Records supplied ->
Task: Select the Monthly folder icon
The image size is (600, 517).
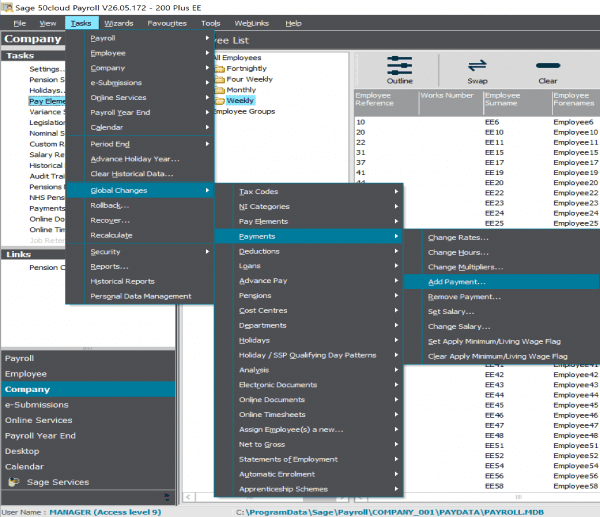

...

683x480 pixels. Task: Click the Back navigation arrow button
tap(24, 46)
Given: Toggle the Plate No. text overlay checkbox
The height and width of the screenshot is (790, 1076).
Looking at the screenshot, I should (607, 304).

==

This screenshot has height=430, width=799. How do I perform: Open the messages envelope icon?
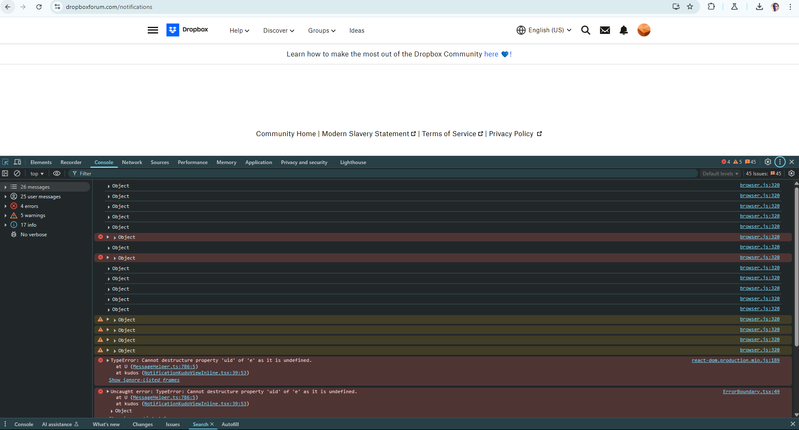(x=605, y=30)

Work instruction -> The required answer is the run of lines above, starting at the line with "Task: Select the Monthly folder icon" and ending at the line with "The image size is (600, 517).", reproduced exactly with both ends.

Your solution ->
Task: Select the Monthly folder icon
The image size is (600, 517).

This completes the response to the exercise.